Other images include:
1) the ascent of a mountain as with John of the Cross and his Ascent of Mount Carmel (the mountain where Elijah encountered the prophets of Baal.)
2) Journey to the centre as in Teresa of Avila’s Interior Castle.
3) Journey to the heavenly city John Bunyan’s Pilgrim’s Progress

Whichever image is used it does tend to suggest linear sequential progress and of course that is not our experience which is more of a one step forward and two steps back. A spiral is a more apt description of the journey and this is recognized in the labyrinth. A labyrinth was created in the cloister garden at Norwich cathedral for the millennium. The Chartres cathedral pavement labyrinth was built around 1220 A.D. Recommended book The Mystic spiral Journey of the soul by Jill Purce for some good pictures. John Donne recognized the journey as a spiral in satire 3 (quoted in a book about the spiritual journey by Mark Barrett called Crossing:)

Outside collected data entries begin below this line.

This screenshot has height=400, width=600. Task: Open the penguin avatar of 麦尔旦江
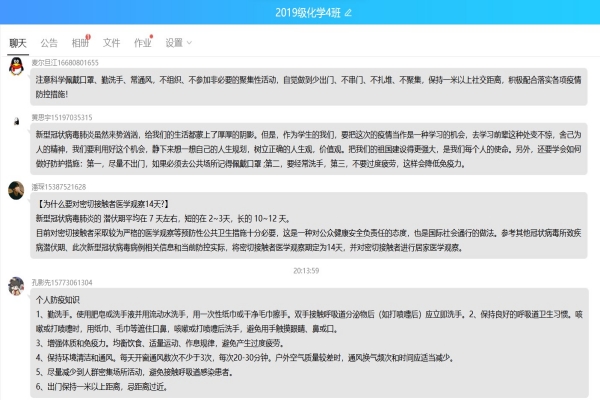pos(15,65)
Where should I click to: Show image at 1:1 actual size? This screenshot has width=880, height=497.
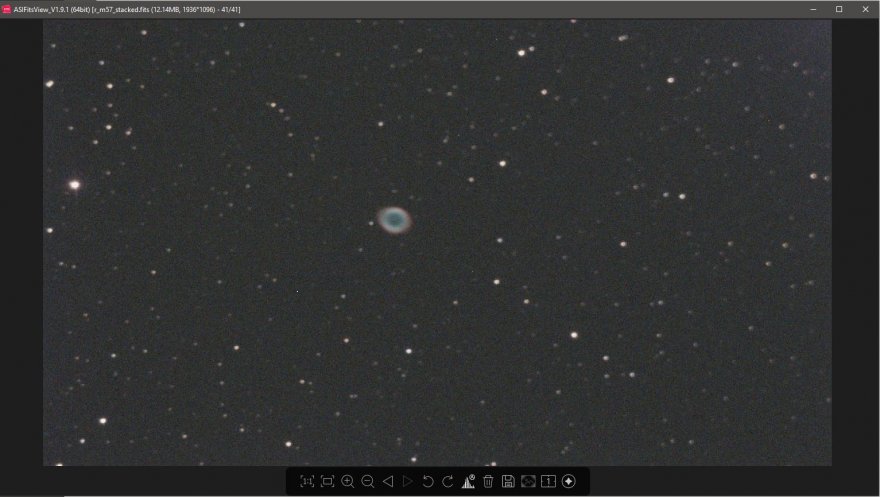[307, 481]
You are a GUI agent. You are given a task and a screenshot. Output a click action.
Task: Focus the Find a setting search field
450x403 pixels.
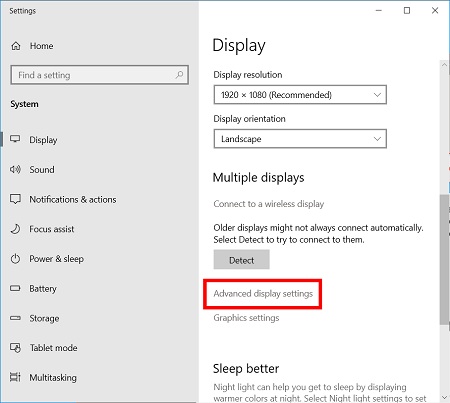click(100, 75)
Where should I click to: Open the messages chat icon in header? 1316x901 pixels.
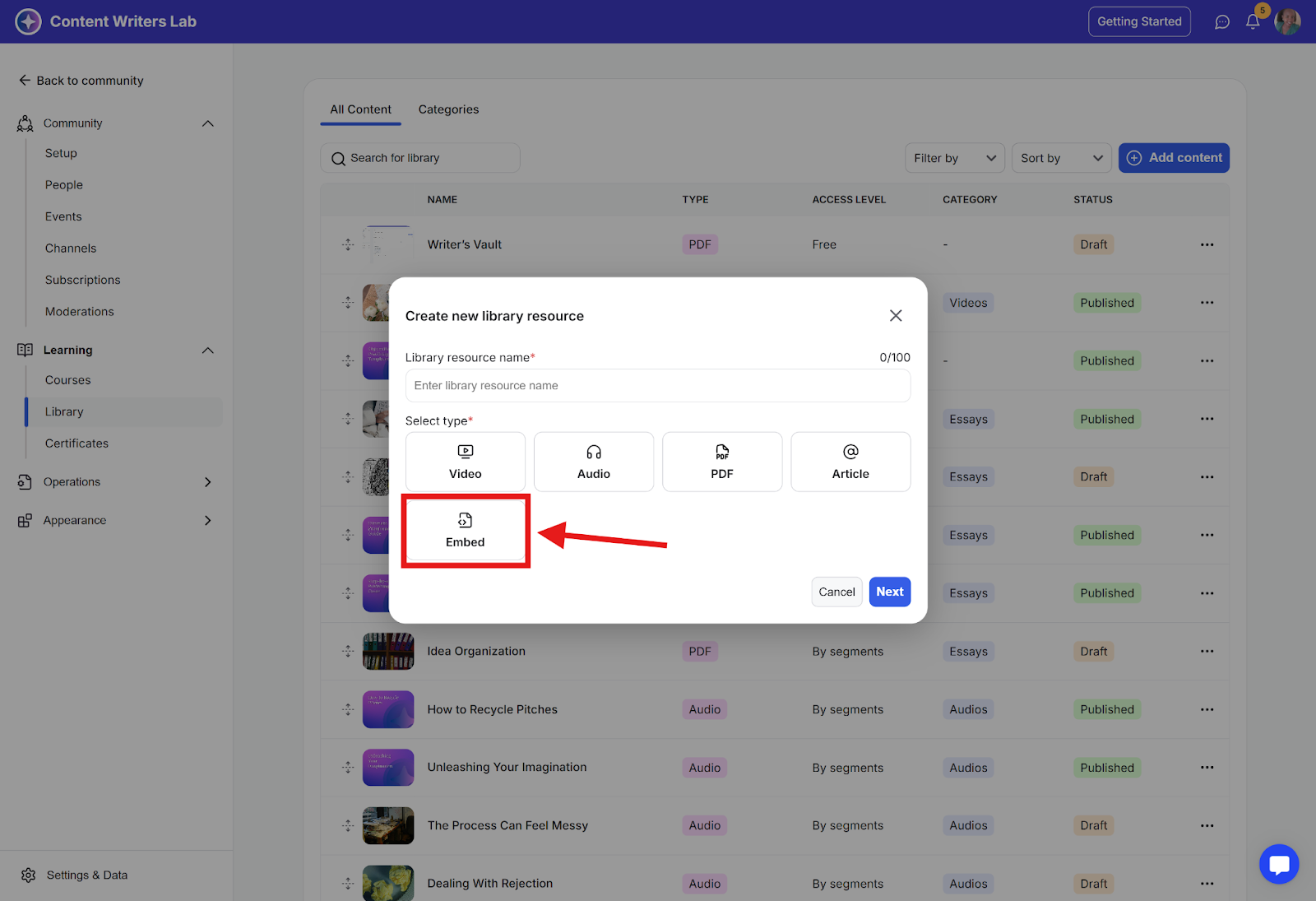click(x=1222, y=22)
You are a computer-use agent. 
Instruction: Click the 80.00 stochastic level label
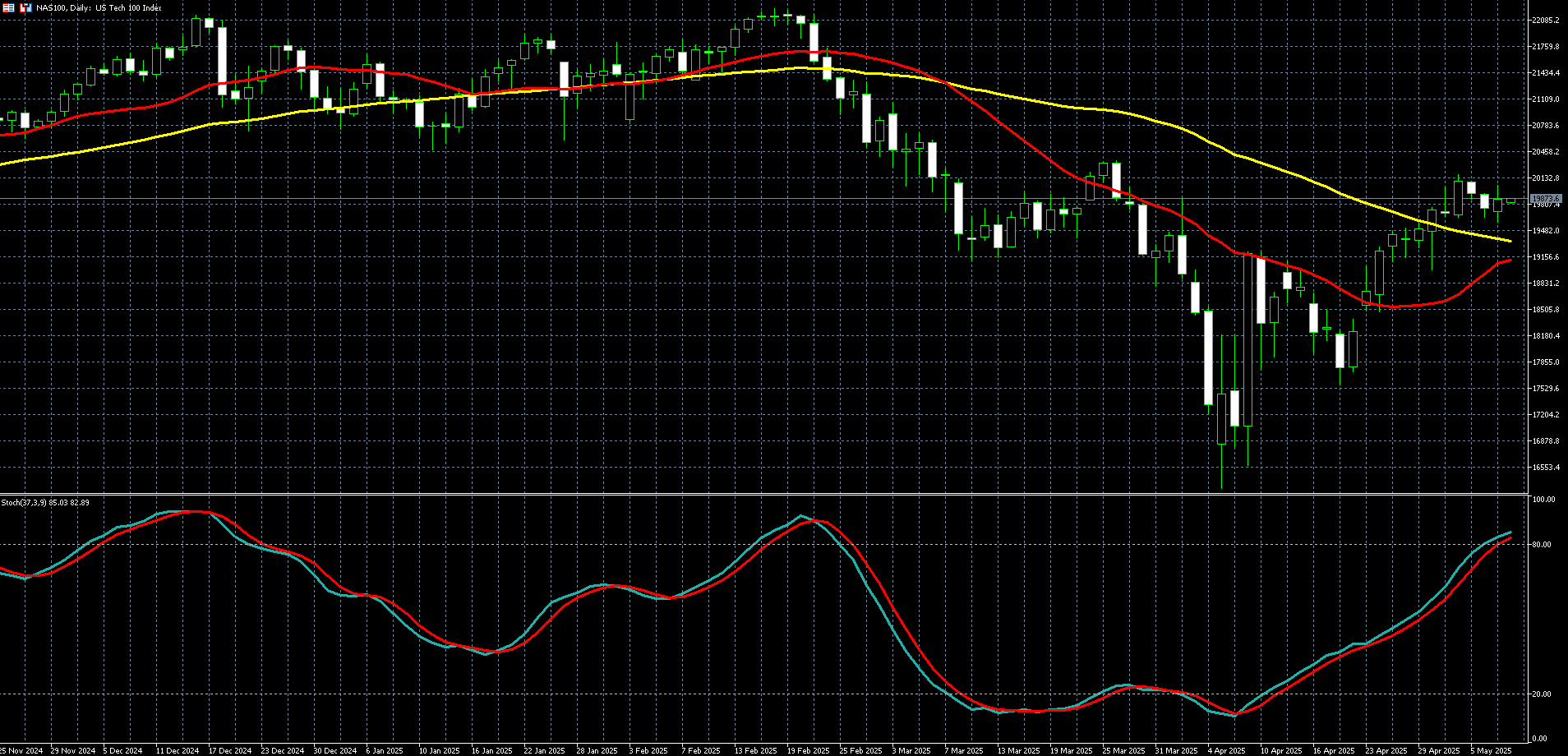point(1543,545)
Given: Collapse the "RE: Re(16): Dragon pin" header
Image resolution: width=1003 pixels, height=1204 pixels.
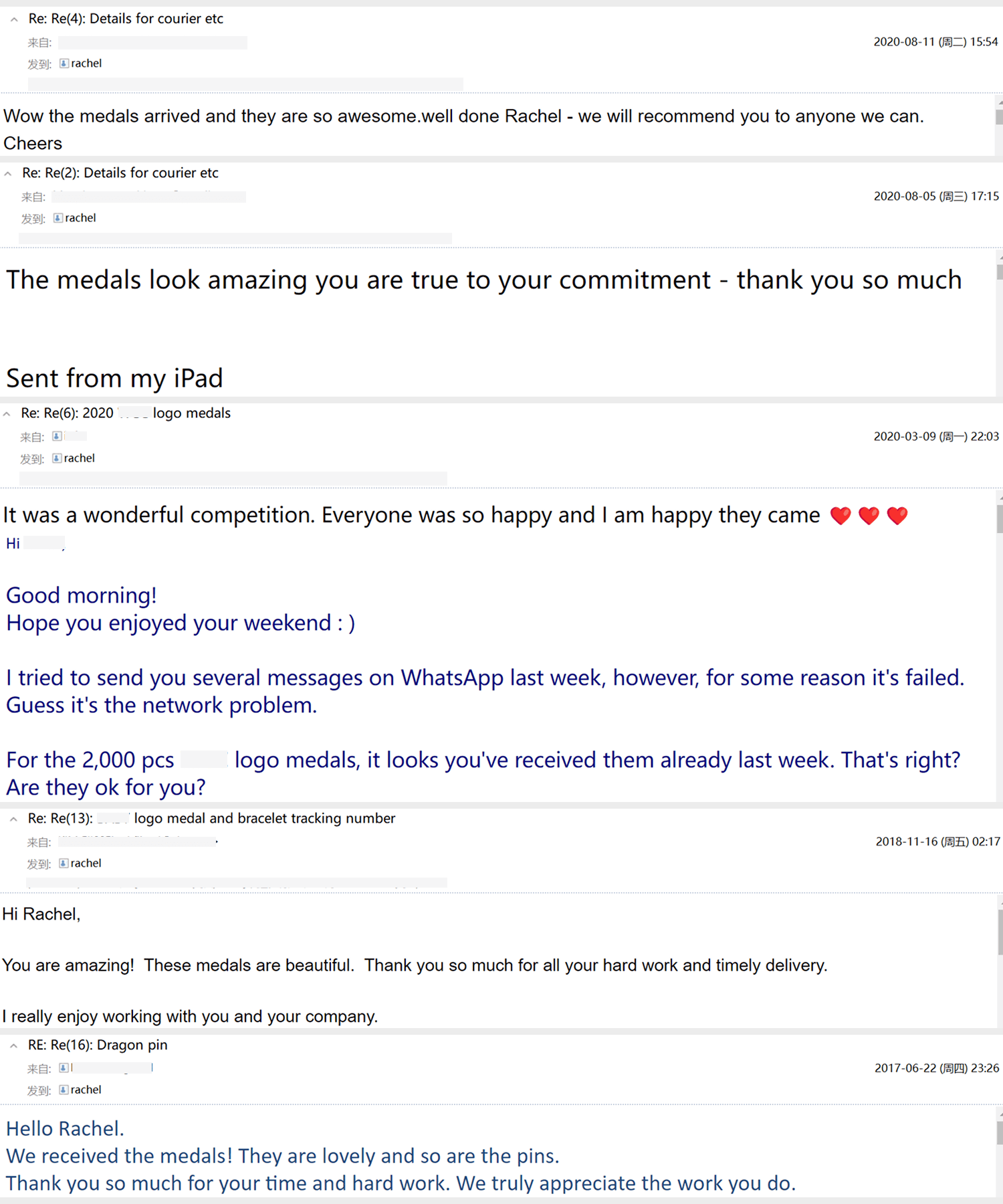Looking at the screenshot, I should pyautogui.click(x=13, y=1045).
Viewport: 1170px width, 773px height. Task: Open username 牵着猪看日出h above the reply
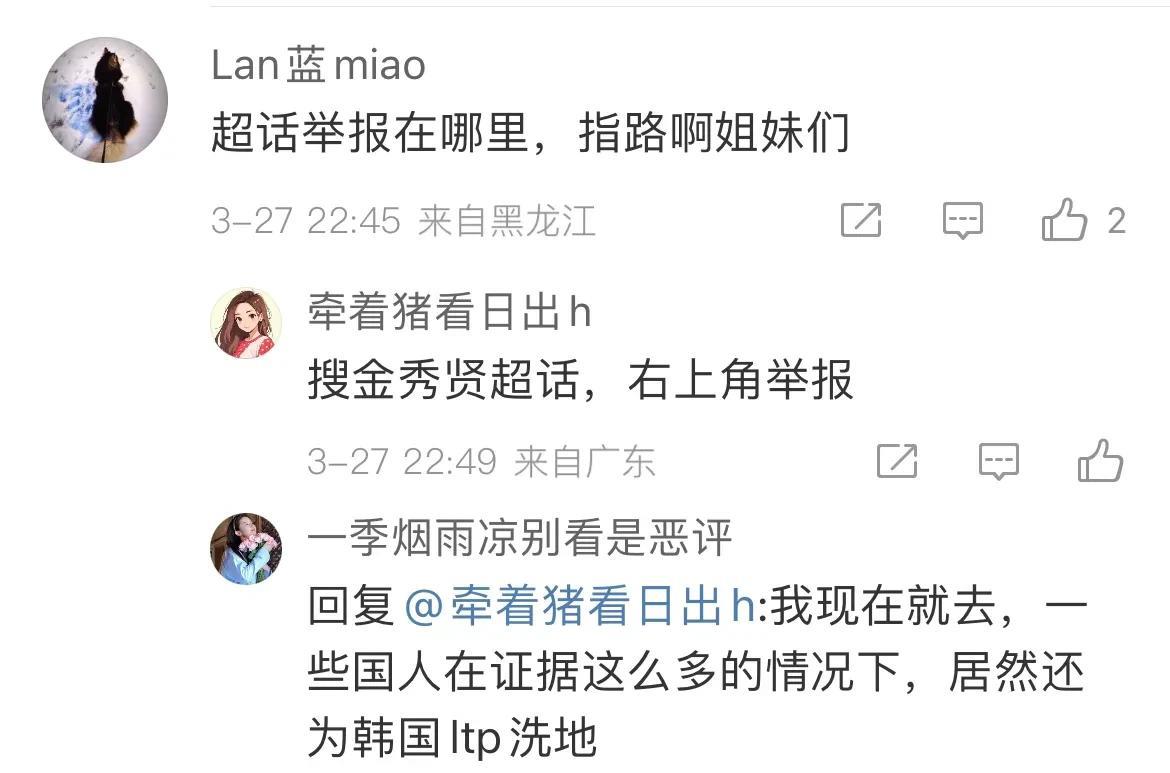[449, 311]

..doubt wisely; in strange way
To stand inquiring right, is not to stray;
To sleep, or run wrong, is. On a huge hill,
Cragged and steep, Truth stands, and he that will
Reach her, about must and about must go,

Truth may stand at the summit but we do not have to wait until we get to the top to see it. We catch glimpses as we go round and round. (Sometimes it is more like going round and round in circles than in an ever-decreasing spiral!) or to put it another way mountain tops are not places where people live. They are places to visit, vantage points but then we have to come back down and carry on living.

We may only get glimpses of God on the way but the truth which the Israelites found difficult to accept in the desert is that he is present during the whole journey. At night he led them in a pillar of fire and by day in a cloud.

It is the way or the journey which is the important thing. Edwin Muir wrote the following:

Friend I have lost the way
The way leads on
Is there another way?
The way is one.
I must retrace the track
It’s lost and gone
Back I must travel back
None goes there none.
Then I’ll make here my place
(the road leaps on)
Stay here forever stay
None stays here none.
I cannot find the way.
The way leads on.
Oh places I have passed
That journey’s done
And what will come at last?
The road leads on. (Edwin Muir “The Way” in Complete Poems)


Before the journey begins we are asleep, in a state of drunkenness, blind, living under the law, in captivity. All these are metaphors used in the NT for our state before being awoken to begin our journey.

Once we have begun we have to keep on journeying. The very image of “the journey” seems to suggest progress of some sort in some direction. Rowan Williams in the Wound of Knowledge says it is worth noting how much stress the New Testament writers lay on the risks of regression. Salvation is to be realized in growth. And not to grow is to fall away.

Christians adopted the symbol of the journey :

Jesus said to him “ I am the Way, and the Truth, and the Life. No one comes to the Father except through me.”(John 14:6)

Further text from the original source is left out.